Just like File System Objects, Store Objects can also be content-addressed, unless they are input-addressed.

For store objects, the content address we produce will take the form of a Store Path rather than regular hash. In particular, the content-addressing scheme will ensure that the digest of the store path is solely computed from the

  • file system object graph (the root one and its children, if it has any)
  • references
  • store directory
  • name

of the store object, and not any other information, which would not be an intrinsic property of that store object.

For the full specification of the algorithms involved, see the specification of store path digests.

Content addressing each part of a store object

File System Objects

With all currently-supported store object content-addressing methods, the file system object is always content-addressed first, and then that hash is incorporated into content address computation for the store object.

References

References to other store objects

With all currently supported store object content addressing methods, other objects are referred to by their regular (string-encoded-) store paths.

Self-references

Self-references however cannot be referred to by their path, because we are in the midst of describing how to compute that path!

The alternative would require finding as hash function fixed point, i.e. the solution to an equation in the form

digest = hash(..... || digest || ....)

which is computationally infeasible. As far as we know, this is equivalent to finding a hash collision.

Instead we have a "has self-reference" boolean, which ends up affecting the digest: In all currently-supported store object content-addressing methods, when hashing the file system object data, any occurence of store object's own store path in the digested data is replaced with a sentinel value. The hashes of these modified input streams are used instead.

When validating the content address of a store object after the fact, the above process works as written. However, when first creating the store object we don't know the store object's store path, as explained just above.
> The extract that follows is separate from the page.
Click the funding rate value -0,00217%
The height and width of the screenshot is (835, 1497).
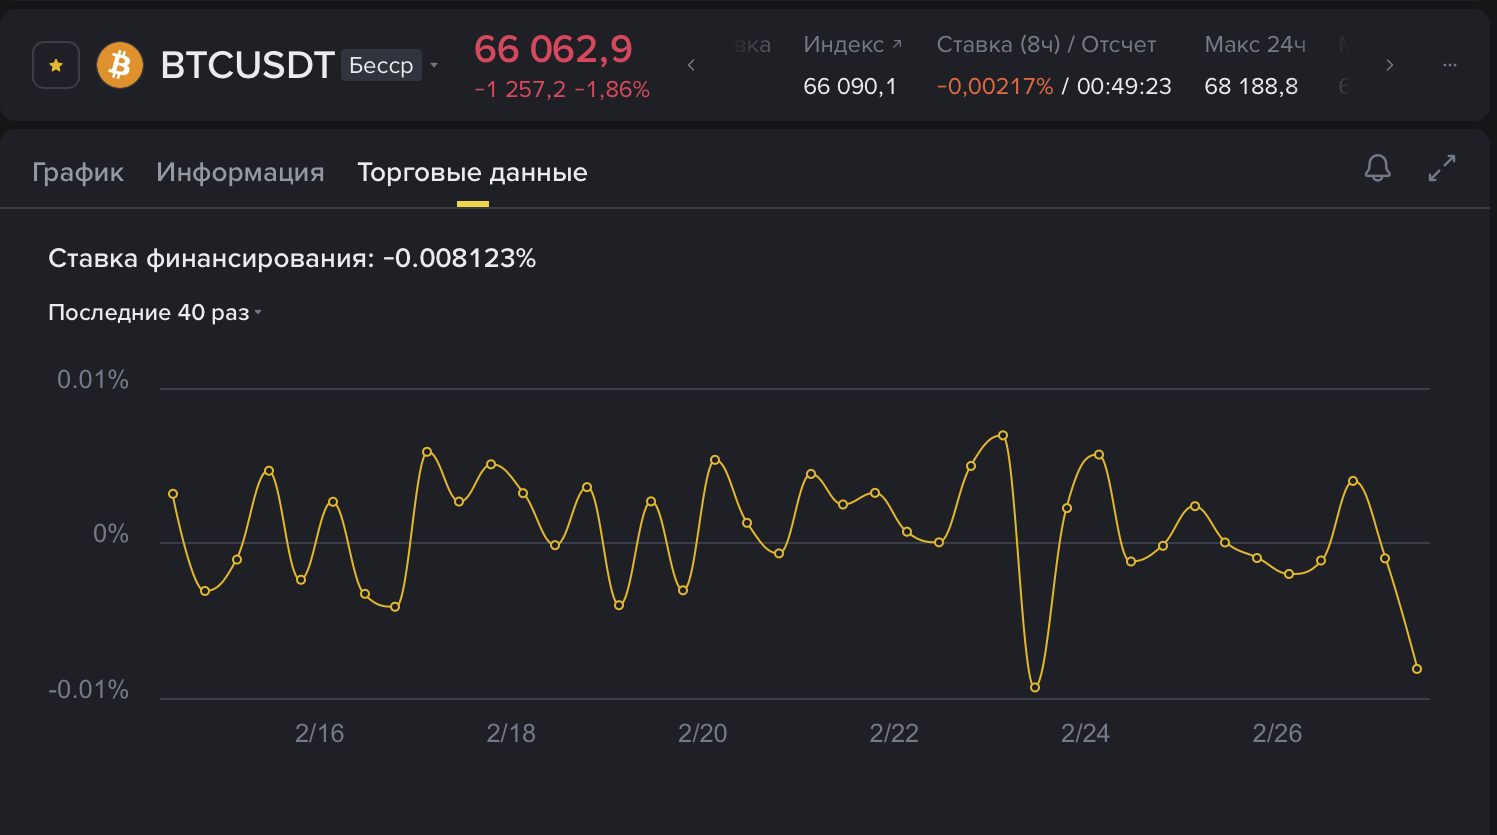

We therefore, strictly speaking, do not know what value we will be replacing with the sentinental value in the inputs to hash functions. What instead happens is that the provisional store object --- the data from which we wish to create a store object --- is paired with a provisional "scratch" store path (that presumably was chosen when the data was created). That provisional store path is instead what is replaced with the sentinel value, rather than the final store object which we do not yet know.

Design note

It is an informal property of content-addressed store objects that the choice of provisional store path should not matter. In other words, if a provisional store object is prepared in the same way except for the choice of provision store path, the provisional data need not be identical. But, after the sentinel value is substituted in place of each provisional store object's provision store path, the final so-normalized data should be identical.

If, conversely, the data after this normalization process is still different, we'll compute a different content-address. The method of preparing the provisional self-referenced data has failed to be deterministic in the sense of not leaking the choice of provisional store path --- a choice which is supposed to be arbitrary --- into the final store object.
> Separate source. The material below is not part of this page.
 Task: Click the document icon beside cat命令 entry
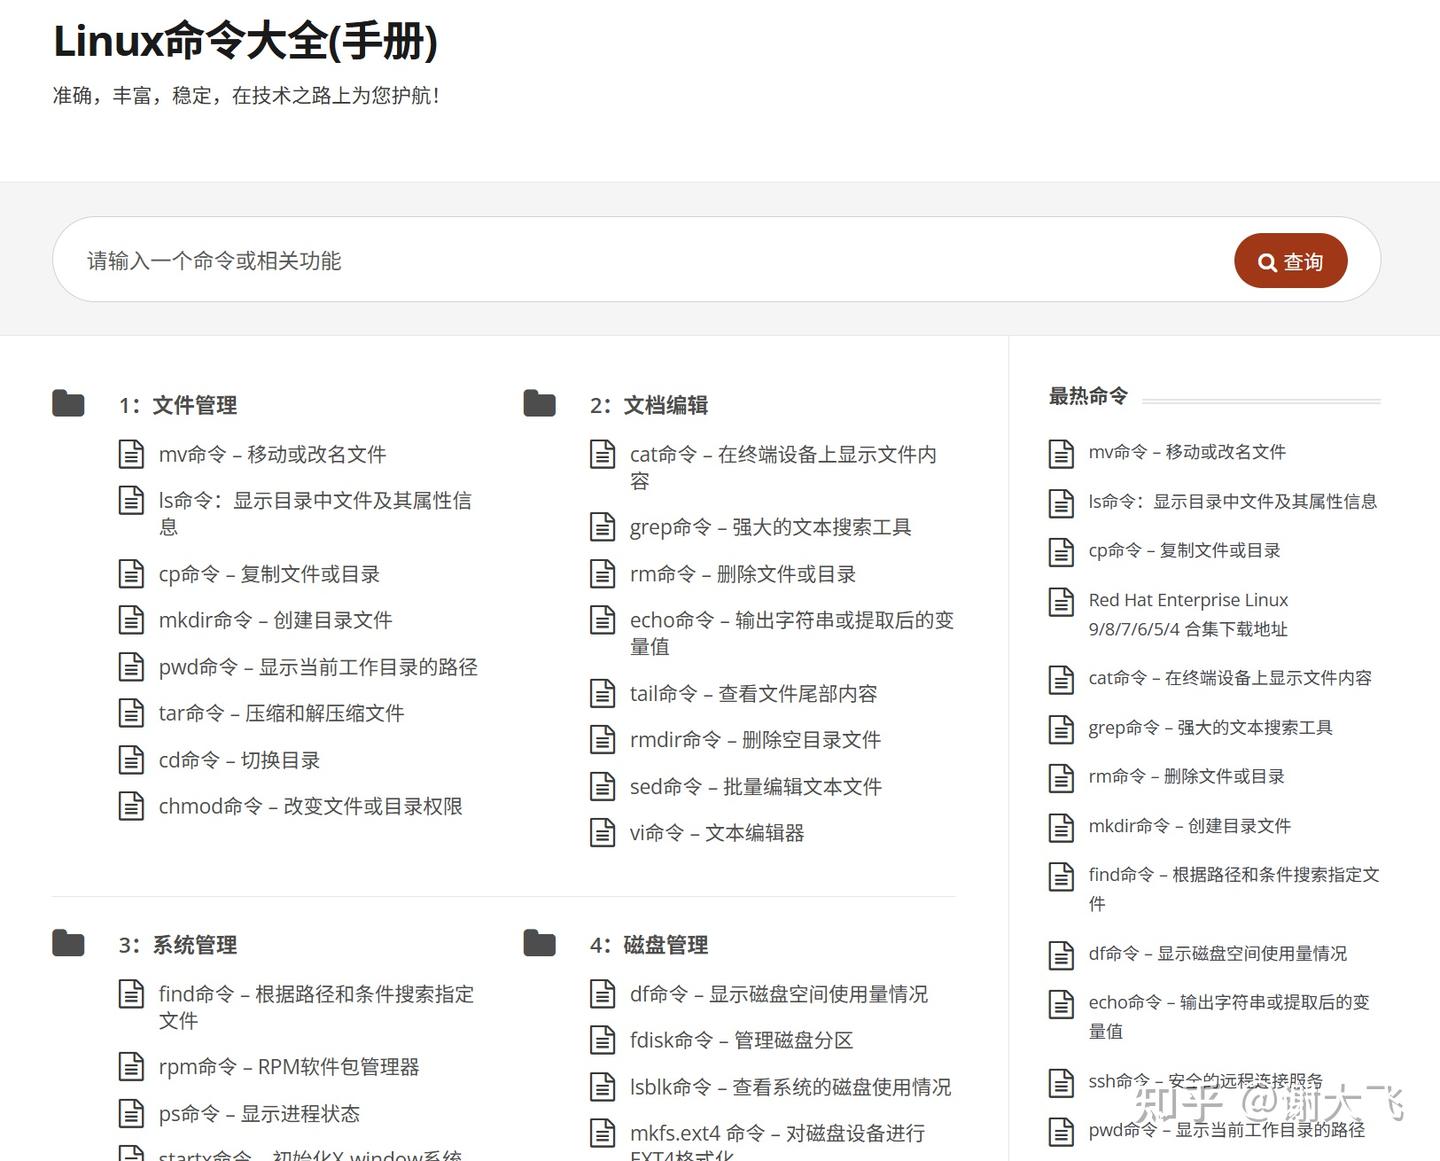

This property is informal because at this stage, we are just described store objects, which have no formal notion of their origin. Without such a formal notion, there is nothing to formally accuse of being insufficiently deterministic. Where we cover derivations, we will have a chance to make this a formal property, not of content-addressed store objects themselves, but of derivations that produce content-addressed store objects.

Name and Store Directory

These two items affect the digest in a way that is standard for store path digest computations and not specific to content-addressing. Consult the specification of store path digests for further details.

Content addressing Methods

For historical reasons, we don't support all features in all combinations. Each currently supported method of content addressing chooses a single method of file system object hashing, and may offer some restrictions on references. The names and store directories are unrestricted however.

Flat

This uses the corresponding Flat method of file system object content addressing.
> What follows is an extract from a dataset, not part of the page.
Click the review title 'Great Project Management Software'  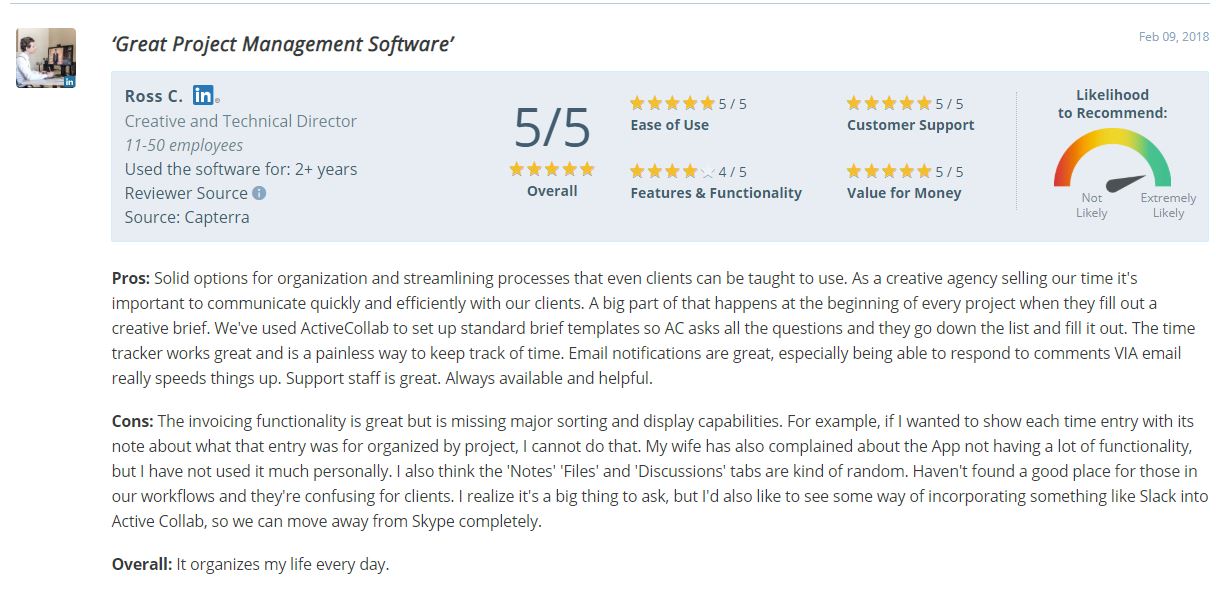tap(285, 44)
References are not supported: store objects with flat hashing and references can not be created.

Text

This also uses the corresponding Flat method of file system object content addressing.

References to other store objects are supported, but self-references are not.

This is the only store-object content-addressing method that is not named identically with a corresponding file system object method. It is somewhat obscure, mainly used for "drv files" (derivations serialized as store objects in their "ATerm" file format). Prefer another method if possible.

Nix Archive

This uses the corresponding Nix Archive method of file system object content addressing.

References (to other store objects and self-references alike) are supported so long as the hash algorithm is SHA-256, but not (neither kind) otherwise.

Git

Warning

This method is part of the git-hashing experimental feature.

This uses the corresponding Git method of file system object content addressing.

References are not supported.

Only SHA-1 is supported at this time. If SHA-256-based Git becomes more widespread, this restriction will be revisited.